It captures two billion pixels per second. Essentially he captures the same scene several times (presumably 921,600 times to form a full 720 picture), watching a single pixel at a time, and composite all the captures together for form frames.
I suppose that for entirely deterministic and repeatable scenes, where you also don't care too much about noise and if you have infinite time on your hands to capture 1ms of footage, then yes you can effectively visualize 2B frames per second! But not capture.
As you say: It does capture two billion pixels per second. It does watch a single pixel at a time, 921,600 times. And these pixels [each individually recorded at 2B FPS] are ultimately used to create a composition that embodies a 1280x720 video.
That's all correct.
And your summary is also correct: It definitely does not really capture 2 billion frames per second.

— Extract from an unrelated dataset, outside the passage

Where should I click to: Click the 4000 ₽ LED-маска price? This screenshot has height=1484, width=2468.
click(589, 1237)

Unless we're severely distorting the definition of a "video frame" to also include "one image in a series of images that can be as small as one pixel," then accomplishing 2B entire frames per second is madness with today's technology.
As stated at ~3:43 in the video: "Basically, if you want to record video at 2 billion frames per second, you pretty much can't. Not at any reasonable resolution, with any reasonably-accessible consumer technology, for any remotely reasonable price. Which is why setups like this kind of cheat."

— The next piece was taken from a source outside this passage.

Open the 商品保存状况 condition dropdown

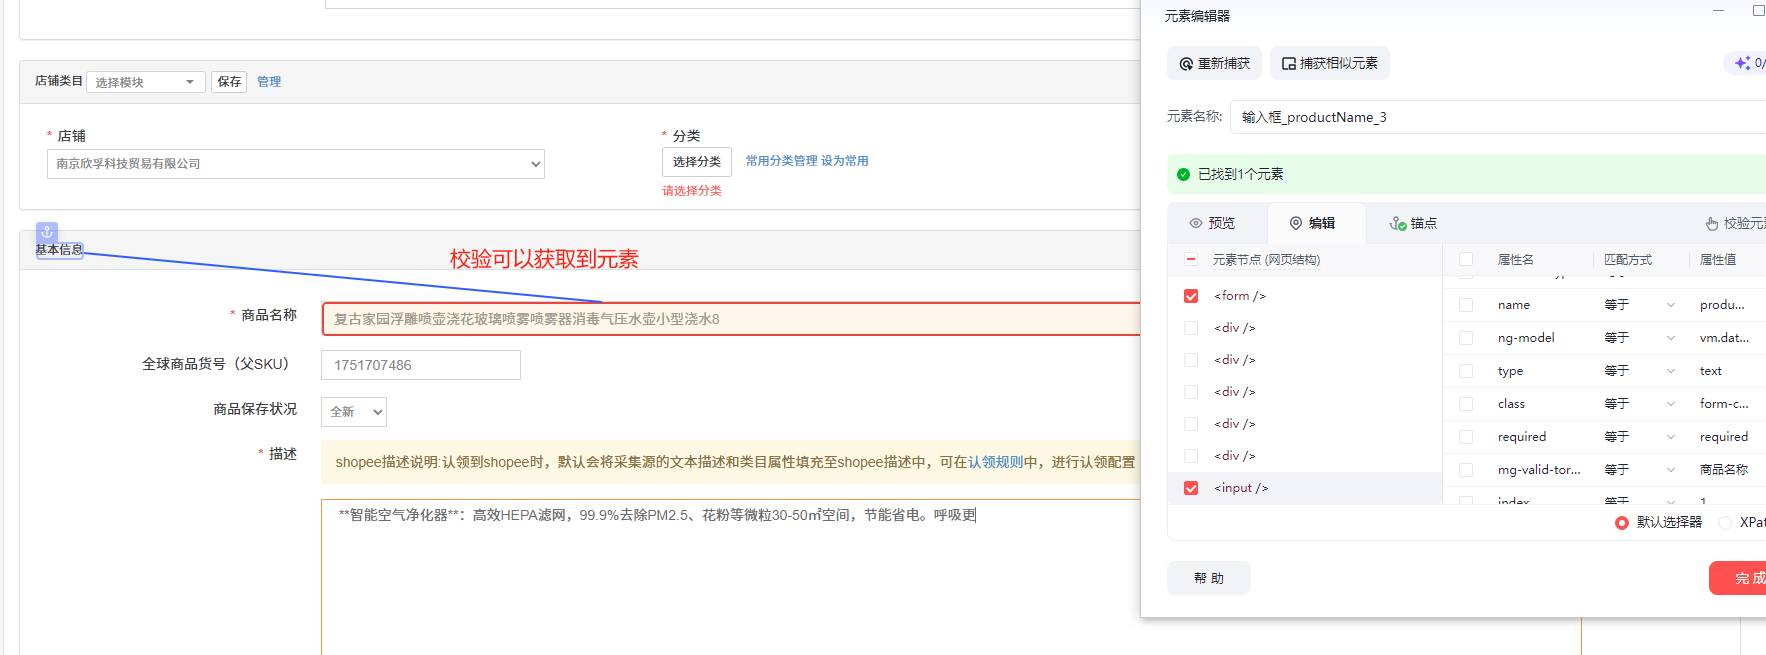[x=353, y=412]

You appear to be in complete agreement with AlphaPhoenix, the presenter of this very finely-produced video.
What is your definition of "video frame" if not this?
> that can be as small as one pixel,"
Why would this be a criteria on the images? If it is, what is the minimum resolution to count as a video frame? Must I have at least two pixels for some reason? Four so that I have a grid? These seem like weird constraints to try and attach to the definition when they don't enable anything that the 1x1 camera doesn't - nor are the meaningfully harder to build devices that capture.
I agree the final result presented to the viewer is a composite... but it seems to me that it's a composite of a million videos.
If I were to agree with this, then would you be willing to agree that the single-pixel ambient light sensor adorning many pocket supercomputers is a camera?
And that recording a series of samples from this sensor would result in a video?
It takes >900k pixels to shoot one frame of that (amazing) video, and requisitioning each of those pixels required physically moving a mirror along X and Y to align the single-pixel camera properly.
There isn't really a shutter at all, whether mechanical or electrical. And from my understanding, a "rolling shutter" usually refers to things like reading out a CCD array or similar, or maybe some mechanical aspect of a film camera.
But this isn't an array of anything. It's just a pixel, and some very clever work with motors, lenses, and mirrors.
(Up next: Someone will show up to tell me that an array of 1 item is still an array. yawn)